◆ Document segment
#####

Writer-director Fatrick Tabada knows exactly what he’s doing. The screenplay is tight (heh!), provocative, and self-aware. There’s no attempt to soften Ena’s ignorance. The film lets her spiral, confront, and eventually unravel in ways that are uncomfortable but necessary. This isn’t just about gender anymore. It’s about control, pride, and what happens when your idea of worth is built on excluding others.
"Ena isn’t a villain in the comic book sense. She’s the kind of woman who believes she's “just being honest” while denying others their humanity. The brilliance of Flower Girl is how it lets her dig her own hole, slowly, absurdly, until she has no choice but to look up."

Sue Ramirez is nothing short of a revelation. She doesn’t flinch. Whether it’s in the raunchiest scenes or the most painfully honest ones, she leans in completely. Ena is not an easy character to love, but Sue gives her complexity, humor, and vulnerability in equal measure. The camera doesn’t just love her, it trusts her. And she delivers.
Kara Moreno’s cinematography is chef’s kiss. The visual effects give just the right amount of sparkle to the film’s surreal tone without pulling focus. Every frame feels intentional, even when it’s completely unhinged.

#####

◆ Source data
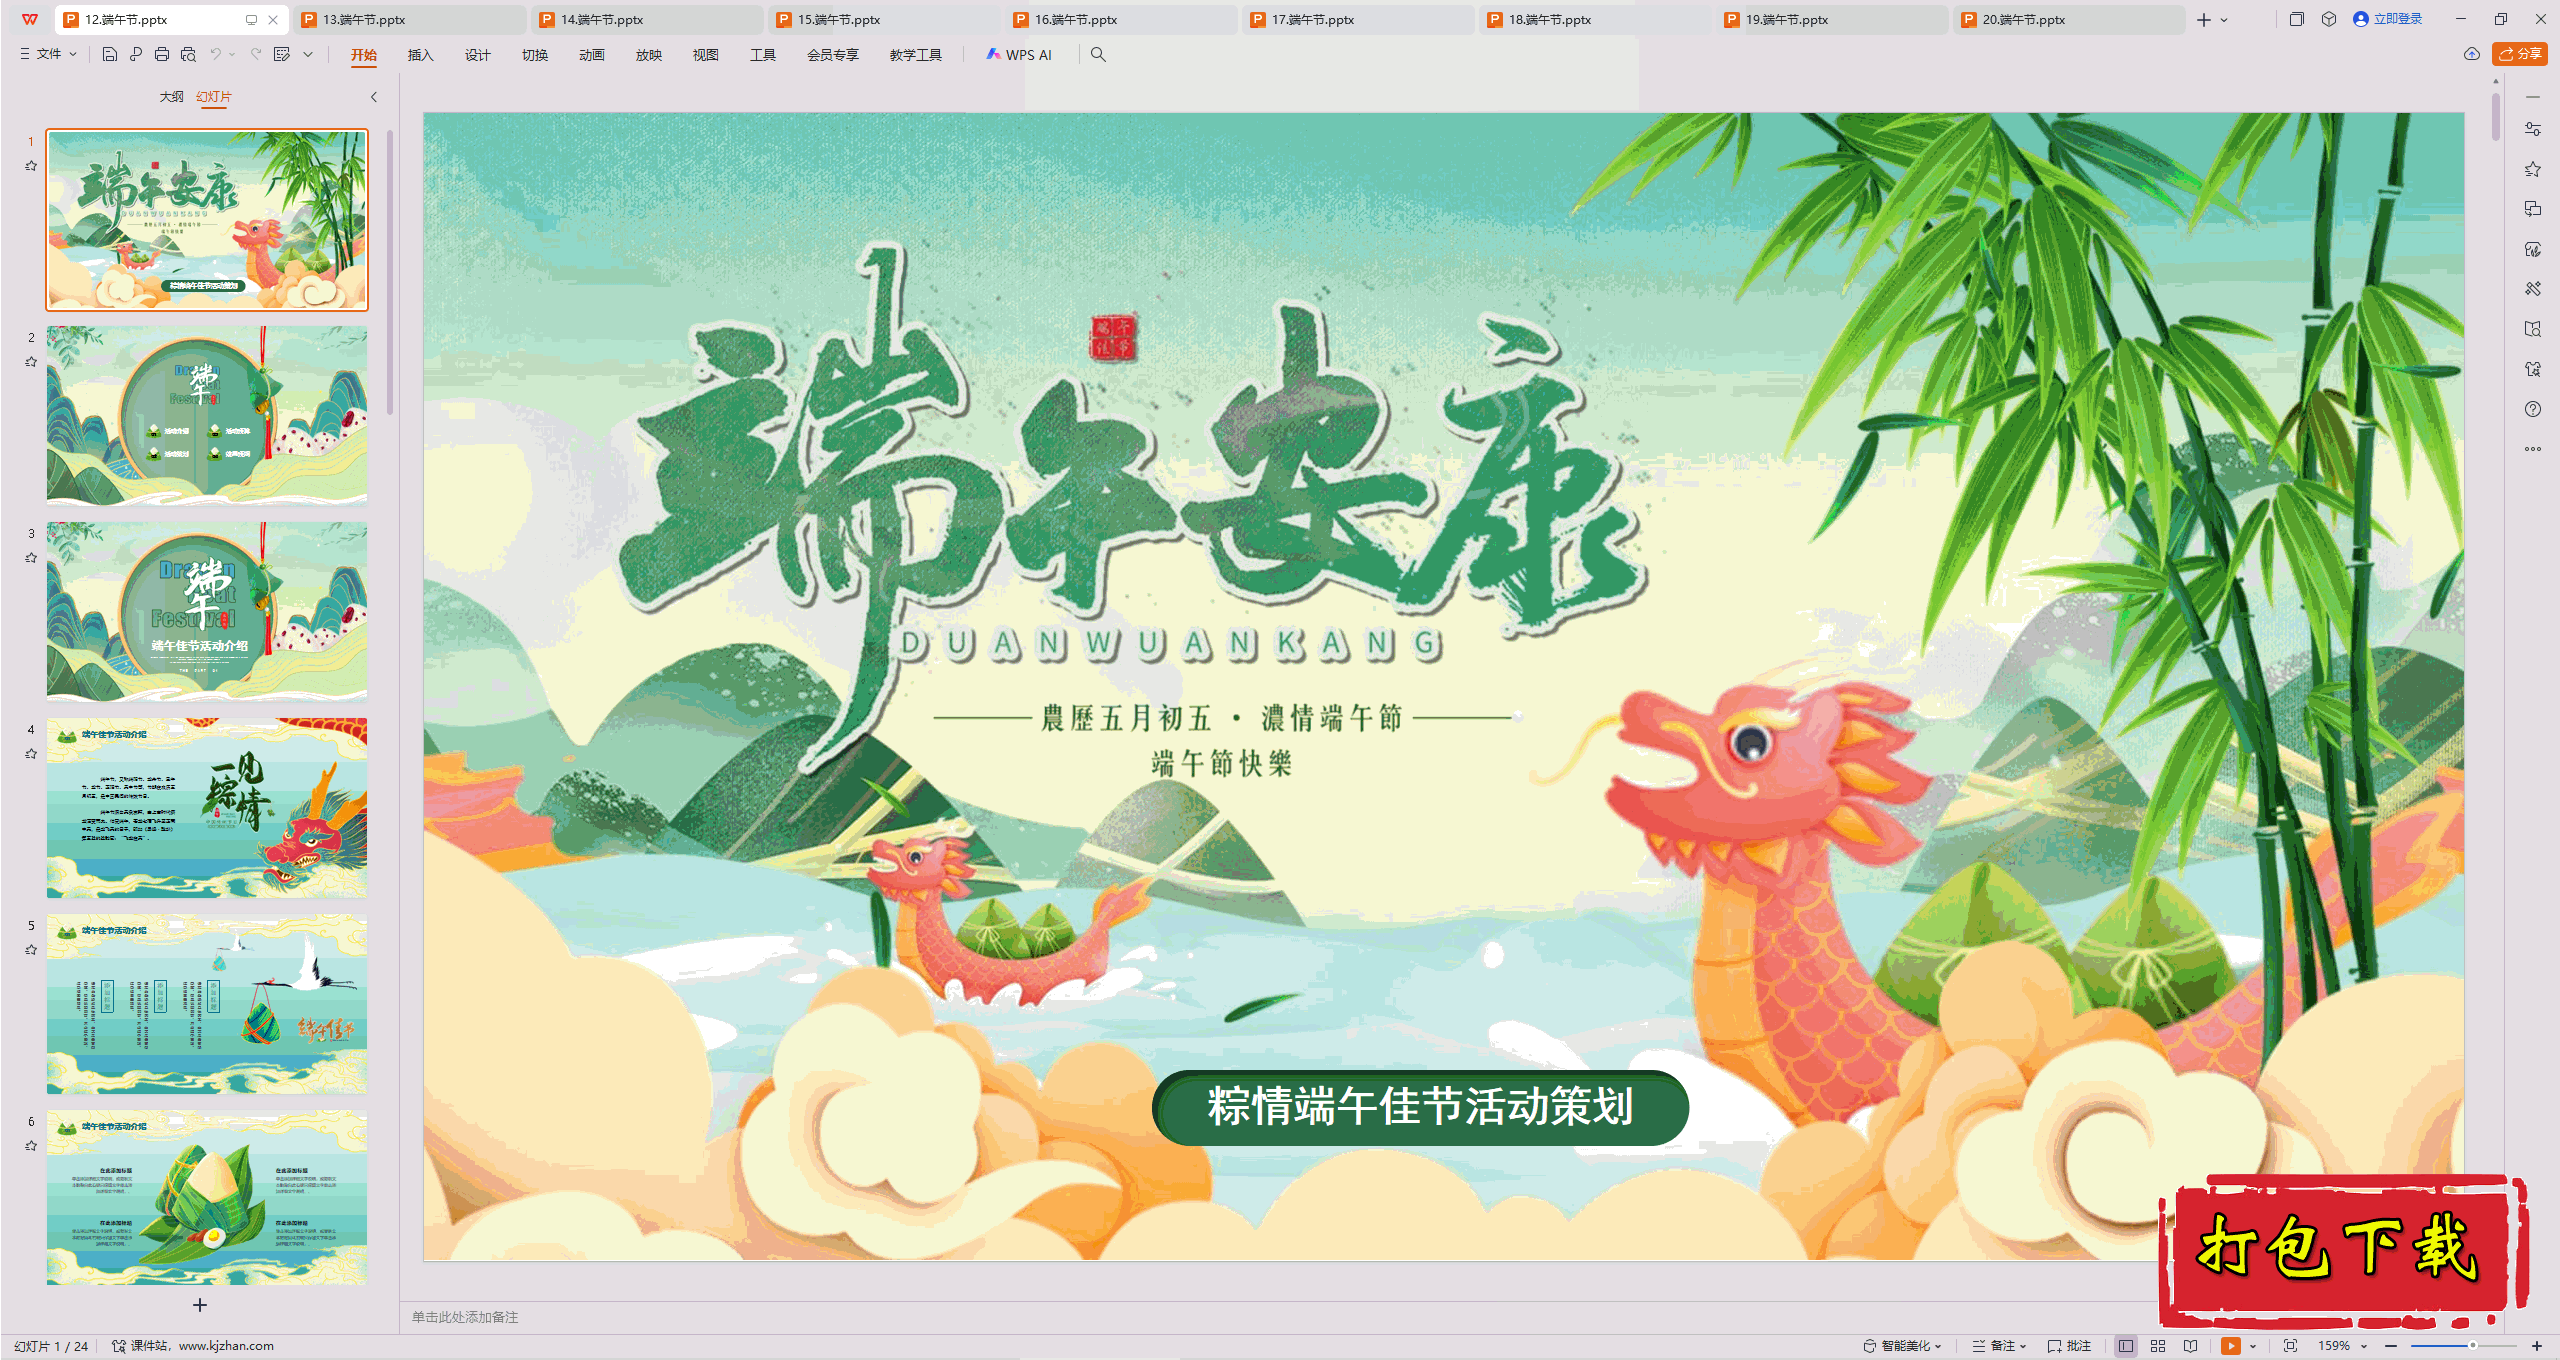Screen dimensions: 2560x1360
Task: Open reading view book icon
Action: 2190,1346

#####

◆ Brief 1
Translate this sentence from the Flower Girl review into Spanish: "Sue Ramirez is nothing short of a revelation."
◆ Brief 2
Please pick up the Flower Girl review above after its last sentence and continue writing it.

◆ Exercise result 1
Sue Ramirez es nada menos que una revelación.

◆ Exercise result 2
Beneath the glitter and absurdity is a sharp, urgent commentary on identity and the politics of visibility. The film engages with conversations around the SOGIE Bill, not as a talking point, but as lived tension. Tabada writes with clarity and compassion, never once falling into didactic territory. It’s entertaining, yes, but it’s also one of the most quietly radical things we’ve seen on a local screen this year.

And for women watching, especially those who’ve ever felt they had to prove their womanhood, it hits deep.
"Flower Girl reminds us that femininity is not owed, earned, or anatomical. It is felt, lived, defined on your own terms."
Ena’s loss isn’t just physical. It’s symbolic of the illusion of control. And her journey, as bizarre as it gets, is about confronting that illusion.
There’s no tidy ending. No swooping savior. No final speech wrapped in redemption. Just a shift in perspective, and that’s what makes it powerful.
Flower Girl is unafraid to be messy. And in that mess, it finds clarity.